Records from a collection:
# # # # #

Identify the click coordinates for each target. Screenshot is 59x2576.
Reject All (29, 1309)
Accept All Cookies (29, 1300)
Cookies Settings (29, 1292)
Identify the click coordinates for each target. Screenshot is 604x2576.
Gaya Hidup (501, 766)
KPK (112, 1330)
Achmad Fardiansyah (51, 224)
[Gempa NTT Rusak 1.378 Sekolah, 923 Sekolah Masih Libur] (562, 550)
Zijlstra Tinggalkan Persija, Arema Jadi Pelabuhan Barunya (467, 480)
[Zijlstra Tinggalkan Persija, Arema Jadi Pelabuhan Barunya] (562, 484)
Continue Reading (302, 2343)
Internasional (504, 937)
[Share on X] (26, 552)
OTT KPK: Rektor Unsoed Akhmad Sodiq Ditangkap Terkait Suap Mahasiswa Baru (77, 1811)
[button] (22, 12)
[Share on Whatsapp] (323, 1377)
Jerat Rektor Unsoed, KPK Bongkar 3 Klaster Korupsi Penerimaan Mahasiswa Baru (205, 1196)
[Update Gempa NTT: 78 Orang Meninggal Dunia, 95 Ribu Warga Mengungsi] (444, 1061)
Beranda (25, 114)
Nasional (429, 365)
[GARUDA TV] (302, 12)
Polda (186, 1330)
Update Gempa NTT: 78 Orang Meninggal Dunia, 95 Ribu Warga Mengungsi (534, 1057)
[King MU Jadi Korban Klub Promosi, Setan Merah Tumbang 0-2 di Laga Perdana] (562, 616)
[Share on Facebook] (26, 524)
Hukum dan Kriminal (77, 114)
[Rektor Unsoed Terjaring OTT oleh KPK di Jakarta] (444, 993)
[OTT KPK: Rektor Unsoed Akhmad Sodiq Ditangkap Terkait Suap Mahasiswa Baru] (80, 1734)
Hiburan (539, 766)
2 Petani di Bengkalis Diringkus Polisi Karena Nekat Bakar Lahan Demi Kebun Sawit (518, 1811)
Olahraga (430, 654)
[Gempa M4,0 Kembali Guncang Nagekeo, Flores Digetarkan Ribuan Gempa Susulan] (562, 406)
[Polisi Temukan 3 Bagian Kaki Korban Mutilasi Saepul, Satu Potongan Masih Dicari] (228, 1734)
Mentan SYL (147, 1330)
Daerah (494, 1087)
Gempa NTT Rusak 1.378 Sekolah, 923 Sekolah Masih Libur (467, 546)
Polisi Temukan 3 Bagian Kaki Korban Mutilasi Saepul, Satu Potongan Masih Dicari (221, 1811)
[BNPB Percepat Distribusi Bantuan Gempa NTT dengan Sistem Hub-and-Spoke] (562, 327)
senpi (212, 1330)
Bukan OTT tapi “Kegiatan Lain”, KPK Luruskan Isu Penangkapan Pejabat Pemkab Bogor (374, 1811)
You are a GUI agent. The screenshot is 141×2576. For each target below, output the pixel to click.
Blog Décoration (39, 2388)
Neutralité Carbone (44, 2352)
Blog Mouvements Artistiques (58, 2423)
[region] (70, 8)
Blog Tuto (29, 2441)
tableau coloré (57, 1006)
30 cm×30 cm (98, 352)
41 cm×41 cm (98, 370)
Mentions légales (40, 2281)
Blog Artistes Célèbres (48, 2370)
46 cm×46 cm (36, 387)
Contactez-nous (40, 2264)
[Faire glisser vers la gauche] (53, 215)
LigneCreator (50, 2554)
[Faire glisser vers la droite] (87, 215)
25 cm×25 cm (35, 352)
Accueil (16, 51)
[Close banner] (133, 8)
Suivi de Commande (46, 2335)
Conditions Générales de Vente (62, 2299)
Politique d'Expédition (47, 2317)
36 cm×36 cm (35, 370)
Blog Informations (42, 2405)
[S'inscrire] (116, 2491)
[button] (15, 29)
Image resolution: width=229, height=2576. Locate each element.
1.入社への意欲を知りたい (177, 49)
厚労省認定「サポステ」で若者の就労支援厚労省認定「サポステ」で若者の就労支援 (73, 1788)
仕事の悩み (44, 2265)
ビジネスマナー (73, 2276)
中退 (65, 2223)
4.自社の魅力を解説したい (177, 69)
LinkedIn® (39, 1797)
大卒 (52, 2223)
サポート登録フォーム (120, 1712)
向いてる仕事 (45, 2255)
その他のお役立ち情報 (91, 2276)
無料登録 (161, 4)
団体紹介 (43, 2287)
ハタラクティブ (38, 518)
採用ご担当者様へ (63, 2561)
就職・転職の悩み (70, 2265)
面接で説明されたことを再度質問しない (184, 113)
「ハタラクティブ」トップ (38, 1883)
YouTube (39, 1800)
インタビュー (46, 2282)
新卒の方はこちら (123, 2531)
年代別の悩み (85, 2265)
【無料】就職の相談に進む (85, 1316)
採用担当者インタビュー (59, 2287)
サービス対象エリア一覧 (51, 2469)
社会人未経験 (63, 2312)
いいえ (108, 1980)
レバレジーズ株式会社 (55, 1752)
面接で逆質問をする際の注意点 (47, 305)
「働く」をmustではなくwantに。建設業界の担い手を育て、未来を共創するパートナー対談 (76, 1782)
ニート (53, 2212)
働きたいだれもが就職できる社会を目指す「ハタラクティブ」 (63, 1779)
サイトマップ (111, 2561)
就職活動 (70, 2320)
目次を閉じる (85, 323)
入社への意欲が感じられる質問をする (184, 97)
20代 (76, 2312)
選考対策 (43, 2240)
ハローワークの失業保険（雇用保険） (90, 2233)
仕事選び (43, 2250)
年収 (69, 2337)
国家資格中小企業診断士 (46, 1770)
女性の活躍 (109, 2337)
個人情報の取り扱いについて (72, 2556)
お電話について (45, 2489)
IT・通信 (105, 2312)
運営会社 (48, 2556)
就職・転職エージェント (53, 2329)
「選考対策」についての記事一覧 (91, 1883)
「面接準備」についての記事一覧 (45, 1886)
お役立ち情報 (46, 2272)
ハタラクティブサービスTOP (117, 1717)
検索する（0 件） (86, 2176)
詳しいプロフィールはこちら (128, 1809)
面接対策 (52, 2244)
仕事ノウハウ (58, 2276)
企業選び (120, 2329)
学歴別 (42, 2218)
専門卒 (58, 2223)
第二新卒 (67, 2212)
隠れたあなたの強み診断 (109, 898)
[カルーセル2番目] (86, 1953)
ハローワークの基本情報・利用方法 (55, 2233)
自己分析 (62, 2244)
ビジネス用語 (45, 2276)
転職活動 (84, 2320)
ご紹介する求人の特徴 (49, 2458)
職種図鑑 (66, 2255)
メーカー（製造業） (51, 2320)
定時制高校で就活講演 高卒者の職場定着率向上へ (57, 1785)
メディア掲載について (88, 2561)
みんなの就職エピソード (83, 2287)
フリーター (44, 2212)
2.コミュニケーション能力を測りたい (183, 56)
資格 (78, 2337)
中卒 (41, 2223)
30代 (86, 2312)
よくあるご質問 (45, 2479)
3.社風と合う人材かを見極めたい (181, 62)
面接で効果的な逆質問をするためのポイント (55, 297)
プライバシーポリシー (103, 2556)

# # # # #

Task description:
Copy the records above exactly, beginning at the line that contains "就職活動 (70, 2320)" and stopping after the line that contains "お電話について (45, 2489)".

Expected output:
就職活動 (70, 2320)
目次を閉じる (85, 323)
入社への意欲が感じられる質問をする (184, 97)
20代 (76, 2312)
選考対策 (43, 2240)
ハローワークの失業保険（雇用保険） (90, 2233)
仕事選び (43, 2250)
年収 (69, 2337)
国家資格中小企業診断士 (46, 1770)
女性の活躍 (109, 2337)
個人情報の取り扱いについて (72, 2556)
お電話について (45, 2489)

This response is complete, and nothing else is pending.